Which will result in a requirements.txt file that looks something like:

cffi==1.5.2
cryptography==1.2.2
enum34==1.1.2
Flask==0.10.1
gunicorn==19.4.5
idna==2.0
ipaddress==1.0.16
itsdangerous==0.24
Jinja2==2.8
MarkupSafe==0.23
ndg-httpsclient==0.4.0
pyasn1==0.1.9
pycparser==2.14
pyOpenSSL==0.15.1
requests==2.9.1
six==1.10.0
Werkzeug==0.11.4

This means you’ll never manually update requirements.txt again. Any time you need to update a dependency you’ll do it in requirements-to-freeze.txt, then re-run:

python -m pip install -r requirements-to-freeze.txt
python -m pip freeze > requirements.txt

Or instead of manually updating the dependencies in requirements-to-freeze.txt you could use the --upgrade flag:

python -m pip install -r requirements-to-freeze.txt --upgrade
python -m pip freeze > requirements.txt

To make the process easier (see notes below for details) we can utilize a bash shell script (and docker) to help us:

#!/bin/bash

# A quick and easy way to exhaustively freeze a set of "top level" Python
# dependencies for services following the "Better Pip Workflow" approach:
#
#     https://www.kennethreitz.org/essays/a-better-pip-workflow
#
# This script makes it easy to generate the frozen requirements without needing
# to juggle fresh virtualenvs or compile-time dependencies by instead
# installing the requirements in an ephemeral docker container.
#
# Example usage:
#
#     .freeze-requirements path/to/requirements-to-freeze.txt > path/to/requirements.txt
#
# To install extra base OS packages (e.g. mysql-dev), specify them in PACKAGES on the command line:
#
#     PACKAGES="mysql-dev" ./freeze-requirements ...

set -e
set -u
set -o pipefail

DEFAULT_PYTHON_VERSION=3.8
PYTHON_VERSION="${PYTHON_VERSION:-$DEFAULT_PYTHON_VERSION}"
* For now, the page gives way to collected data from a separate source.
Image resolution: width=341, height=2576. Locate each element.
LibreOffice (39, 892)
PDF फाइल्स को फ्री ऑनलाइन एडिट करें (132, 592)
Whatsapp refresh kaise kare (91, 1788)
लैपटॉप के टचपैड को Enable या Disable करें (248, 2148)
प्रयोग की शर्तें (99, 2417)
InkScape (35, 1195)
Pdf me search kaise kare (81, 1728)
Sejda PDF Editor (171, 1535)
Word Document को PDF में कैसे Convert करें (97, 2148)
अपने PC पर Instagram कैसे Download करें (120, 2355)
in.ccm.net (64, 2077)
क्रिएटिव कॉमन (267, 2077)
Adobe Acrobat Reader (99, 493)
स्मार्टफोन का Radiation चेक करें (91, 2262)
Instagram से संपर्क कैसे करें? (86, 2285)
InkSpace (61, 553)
DEFAULT_PACKAGES="gcc python-dev libssl-dev"
PACKAGES="${DEFAULT_PACKAGES} ${PACKAGES:-}"

TAG="freeze-requirements-${PYTHON_VERSION}"
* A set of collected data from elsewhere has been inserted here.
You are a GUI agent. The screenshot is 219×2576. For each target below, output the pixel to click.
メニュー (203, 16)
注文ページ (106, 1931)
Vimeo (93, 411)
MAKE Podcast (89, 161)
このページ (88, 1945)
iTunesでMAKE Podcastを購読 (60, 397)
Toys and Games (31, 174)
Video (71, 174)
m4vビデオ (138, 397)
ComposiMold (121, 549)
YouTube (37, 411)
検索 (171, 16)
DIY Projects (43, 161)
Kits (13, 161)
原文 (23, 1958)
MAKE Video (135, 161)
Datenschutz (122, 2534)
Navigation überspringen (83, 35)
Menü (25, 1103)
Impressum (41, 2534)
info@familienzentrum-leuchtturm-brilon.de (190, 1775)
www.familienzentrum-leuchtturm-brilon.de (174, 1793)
requirements_file="${1:-}"

if [ "$requirements_file" == "" ]; then
    echo "Usage: $(basename $0) REQUIREMENTS_FILE" >&2
    exit 1
fi

if [ ! -f "$requirements_file" ] && [ "$requirements_file" != "-" ]; then
    echo "File not found: $requirements_file" >&2
    exit 1
fi

docker build -t $TAG - >&2 <<EOF
FROM python:${PYTHON_VERSION}-slim

RUN apt-get update && apt-get install -y ${PACKAGES}
RUN pip install virtualenv && virtualenv /venv
EOF

cat $requirements_file | exec docker run --rm -i -a stdin -a stdout -a stderr $TAG sh -c '
cat >/tmp/requirements-to-freeze.txt
/venv/bin/pip install -r /tmp/requirements-to-freeze.txt >&2
/venv/bin/pip freeze -r /tmp/requirements-to-freeze.txt'

Caching Dependencies

Starting with pip version 6.0 you can prevent having to reinstall dependencies that are used across multiple virtual environments by caching them (this is especially useful with Continuous Integration builds).
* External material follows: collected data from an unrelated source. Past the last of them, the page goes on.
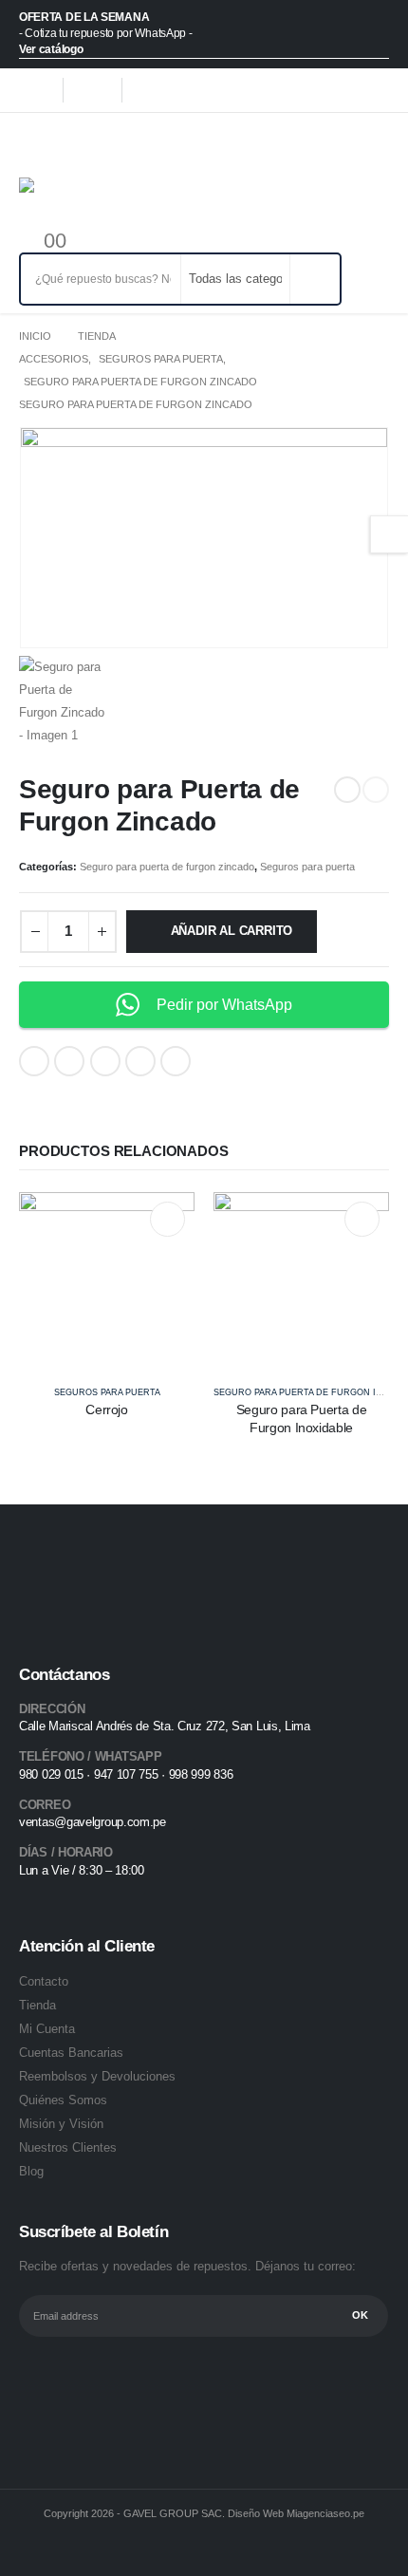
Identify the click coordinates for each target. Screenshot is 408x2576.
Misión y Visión (61, 2124)
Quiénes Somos (63, 2100)
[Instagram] (92, 90)
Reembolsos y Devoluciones (97, 2076)
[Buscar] (313, 279)
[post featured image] (107, 1279)
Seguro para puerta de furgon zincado (167, 866)
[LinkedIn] (151, 90)
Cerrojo (106, 1409)
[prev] (347, 789)
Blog (31, 2171)
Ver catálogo (51, 49)
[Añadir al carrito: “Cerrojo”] (167, 1219)
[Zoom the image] (79, 1576)
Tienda (37, 2005)
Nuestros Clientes (68, 2147)
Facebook (34, 1061)
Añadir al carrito (232, 931)
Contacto (43, 1981)
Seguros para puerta (307, 866)
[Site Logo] (60, 198)
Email (175, 1061)
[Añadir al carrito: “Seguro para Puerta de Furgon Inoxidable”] (362, 1219)
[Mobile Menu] (32, 143)
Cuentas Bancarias (71, 2052)
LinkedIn (105, 1061)
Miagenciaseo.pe (325, 2513)
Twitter (69, 1061)
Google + (140, 1061)
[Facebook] (33, 90)
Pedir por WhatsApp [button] (224, 1005)
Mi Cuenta (47, 2029)
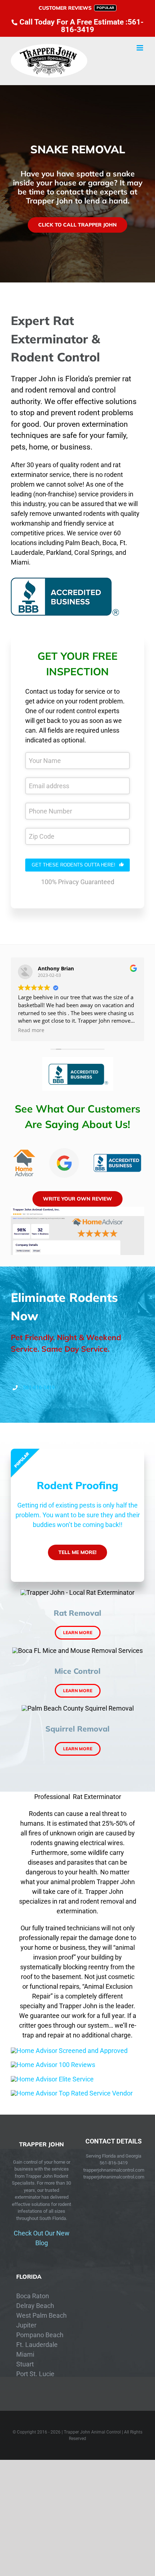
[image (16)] (77, 1210)
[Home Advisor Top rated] (72, 2093)
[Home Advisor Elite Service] (52, 2079)
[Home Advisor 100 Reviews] (53, 2064)
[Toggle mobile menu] (140, 48)
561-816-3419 (39, 1387)
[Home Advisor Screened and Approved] (69, 2050)
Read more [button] (31, 1030)
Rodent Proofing (77, 1485)
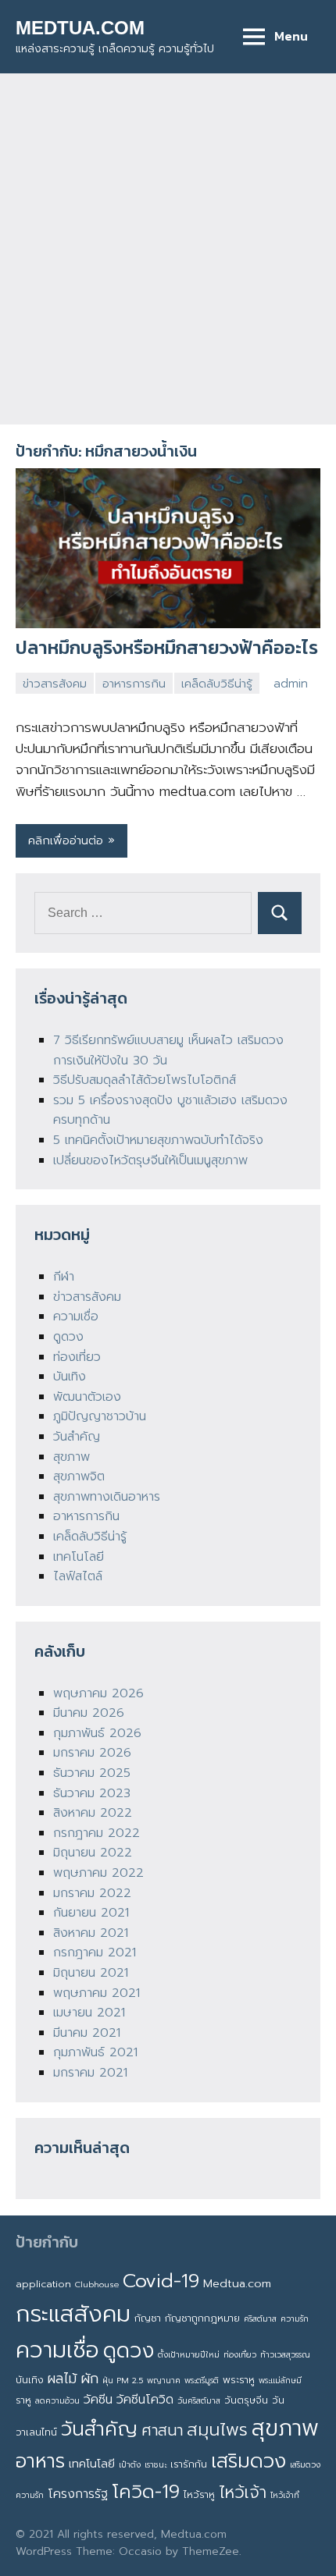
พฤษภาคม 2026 (98, 1693)
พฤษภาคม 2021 (96, 1993)
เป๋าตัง (130, 2464)
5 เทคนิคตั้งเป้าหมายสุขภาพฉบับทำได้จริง (158, 1140)
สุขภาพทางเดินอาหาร (106, 1496)
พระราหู (239, 2379)
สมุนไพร (217, 2430)
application (43, 2283)
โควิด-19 (146, 2492)
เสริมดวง (248, 2461)
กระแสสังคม (73, 2314)
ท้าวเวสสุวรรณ (285, 2354)
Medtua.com (237, 2283)
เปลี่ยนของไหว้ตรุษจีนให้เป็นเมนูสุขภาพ (150, 1160)
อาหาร (40, 2460)
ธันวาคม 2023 (91, 1793)
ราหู (23, 2400)
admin (290, 683)
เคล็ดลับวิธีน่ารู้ (216, 683)
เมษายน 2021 (89, 2012)
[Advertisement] (168, 249)
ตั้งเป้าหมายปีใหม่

To do so, add the following to your ~/.bashrc file:

export PIP_DOWNLOAD_CACHE=$HOME/.pip/cache

Alternatively add it to your ~/.pip/pip.conf file:

[global]
require-virtualenv = true
download-cache = $HOME/.pip/cache

Command Line Packages

As a bonus section I’m going to quickly mention the tool pipx which allows us to install Python command line tools such that they are isolated binaries and so they don’t clutter up our top-level Python runtime space.

To install pipx, the official instructions state you can install it via either Homebrew or via an existing Python interpreter.

Homebrew install is as follows:

brew install pipx
pipx ensurepath

Using an existing Python interpreter:

python3 -m pip install --user pipx
python3 -m pipx ensurepath

But I found it didn’t work unless I omitted the --user flag:

python3 -m pip install pipx
python3 -m pipx ensurepath

After that you can add the following to your ~/.bashrc (or similar for whatever shell you use):

pipx completions
# eval "$(register-python-argcomplete pipx)"

Now you’re able to safely install command line Python tools, like so:

pipx install pycowsay

Note: if you use the PIP_REQUIRE_VIRTUALENV setting (mentioned earlier in this post) but you also installed pipx via Homebrew, then you’ll find that doing so can cause problems because pipx can’t use its internal list function (as no virtual environment is currently activated). So to fix the issue always set the environment variable to false: PIP_REQUIRE_VIRTUALENV=false pipx list.